- AIM OF THE EXERCISE: In the lines below, look for "computer". Copy each line where it appears.

- TASK INPUT:
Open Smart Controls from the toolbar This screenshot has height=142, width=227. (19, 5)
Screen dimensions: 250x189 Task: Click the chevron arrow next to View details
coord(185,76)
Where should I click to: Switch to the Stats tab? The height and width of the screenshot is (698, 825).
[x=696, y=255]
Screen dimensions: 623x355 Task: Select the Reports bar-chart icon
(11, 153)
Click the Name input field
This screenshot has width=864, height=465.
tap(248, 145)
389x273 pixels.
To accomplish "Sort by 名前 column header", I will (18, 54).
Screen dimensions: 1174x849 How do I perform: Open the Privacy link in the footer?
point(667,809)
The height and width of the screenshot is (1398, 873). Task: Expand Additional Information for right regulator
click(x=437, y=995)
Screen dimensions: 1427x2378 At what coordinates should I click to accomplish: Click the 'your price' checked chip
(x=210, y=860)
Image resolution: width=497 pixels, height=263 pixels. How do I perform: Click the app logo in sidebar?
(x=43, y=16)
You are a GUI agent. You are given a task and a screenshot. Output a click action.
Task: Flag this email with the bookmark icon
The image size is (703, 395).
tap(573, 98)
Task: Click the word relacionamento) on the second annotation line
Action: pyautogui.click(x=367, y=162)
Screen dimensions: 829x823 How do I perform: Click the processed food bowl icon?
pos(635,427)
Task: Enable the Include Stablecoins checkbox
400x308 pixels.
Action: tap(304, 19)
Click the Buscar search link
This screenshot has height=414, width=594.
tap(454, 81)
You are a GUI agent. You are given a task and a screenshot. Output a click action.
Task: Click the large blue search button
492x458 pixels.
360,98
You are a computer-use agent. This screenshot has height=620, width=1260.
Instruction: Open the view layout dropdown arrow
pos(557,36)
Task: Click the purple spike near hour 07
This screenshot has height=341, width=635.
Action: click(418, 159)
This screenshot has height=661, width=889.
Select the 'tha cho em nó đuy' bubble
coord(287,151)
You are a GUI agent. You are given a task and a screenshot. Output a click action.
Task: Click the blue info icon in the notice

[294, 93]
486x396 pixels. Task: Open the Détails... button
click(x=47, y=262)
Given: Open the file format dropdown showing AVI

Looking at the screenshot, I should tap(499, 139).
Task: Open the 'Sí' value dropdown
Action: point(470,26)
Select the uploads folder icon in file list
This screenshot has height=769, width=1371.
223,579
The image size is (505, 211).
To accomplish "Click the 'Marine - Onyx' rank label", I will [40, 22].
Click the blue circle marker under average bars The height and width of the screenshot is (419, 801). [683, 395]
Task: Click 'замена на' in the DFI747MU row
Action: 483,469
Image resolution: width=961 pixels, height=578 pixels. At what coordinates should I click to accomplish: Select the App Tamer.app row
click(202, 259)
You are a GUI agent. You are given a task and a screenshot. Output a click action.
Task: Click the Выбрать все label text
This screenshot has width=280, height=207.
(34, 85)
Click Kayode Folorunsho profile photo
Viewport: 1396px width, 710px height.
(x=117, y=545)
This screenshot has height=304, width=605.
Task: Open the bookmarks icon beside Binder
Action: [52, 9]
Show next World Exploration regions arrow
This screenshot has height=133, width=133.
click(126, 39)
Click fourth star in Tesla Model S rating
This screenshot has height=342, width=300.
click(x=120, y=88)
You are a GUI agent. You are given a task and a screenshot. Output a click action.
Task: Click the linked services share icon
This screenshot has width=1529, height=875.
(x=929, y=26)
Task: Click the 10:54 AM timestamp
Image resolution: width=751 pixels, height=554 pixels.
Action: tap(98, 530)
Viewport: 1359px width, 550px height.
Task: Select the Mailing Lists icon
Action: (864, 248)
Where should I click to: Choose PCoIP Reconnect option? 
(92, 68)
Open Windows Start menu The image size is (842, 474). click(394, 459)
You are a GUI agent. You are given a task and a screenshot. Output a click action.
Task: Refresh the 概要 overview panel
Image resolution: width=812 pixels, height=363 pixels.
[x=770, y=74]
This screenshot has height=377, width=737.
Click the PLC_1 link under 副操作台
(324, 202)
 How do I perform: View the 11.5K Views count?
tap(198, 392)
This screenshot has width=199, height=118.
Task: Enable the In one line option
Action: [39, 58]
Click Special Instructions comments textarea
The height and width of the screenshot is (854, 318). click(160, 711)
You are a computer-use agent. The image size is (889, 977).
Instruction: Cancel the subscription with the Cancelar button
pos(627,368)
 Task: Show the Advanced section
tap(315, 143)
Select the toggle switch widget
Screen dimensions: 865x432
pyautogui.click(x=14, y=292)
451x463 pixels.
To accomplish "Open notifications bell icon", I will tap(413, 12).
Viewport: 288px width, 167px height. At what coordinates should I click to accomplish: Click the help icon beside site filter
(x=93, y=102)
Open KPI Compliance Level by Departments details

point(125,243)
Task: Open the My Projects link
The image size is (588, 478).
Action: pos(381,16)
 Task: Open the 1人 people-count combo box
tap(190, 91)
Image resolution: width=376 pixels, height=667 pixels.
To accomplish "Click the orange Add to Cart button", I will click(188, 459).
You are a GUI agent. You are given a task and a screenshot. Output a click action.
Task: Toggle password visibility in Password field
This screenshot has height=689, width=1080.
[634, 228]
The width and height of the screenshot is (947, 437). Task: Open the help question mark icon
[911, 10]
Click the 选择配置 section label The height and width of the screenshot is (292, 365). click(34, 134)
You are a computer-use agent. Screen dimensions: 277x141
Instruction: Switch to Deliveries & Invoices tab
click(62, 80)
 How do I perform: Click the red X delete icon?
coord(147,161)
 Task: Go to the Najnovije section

- ANSWER AREA:
You are a computer-use agent. This screenshot has height=620, width=1260.
You are a computer-use agent. The image size is (889, 977).
You are a computer-use agent. Screen dimensions: 277x141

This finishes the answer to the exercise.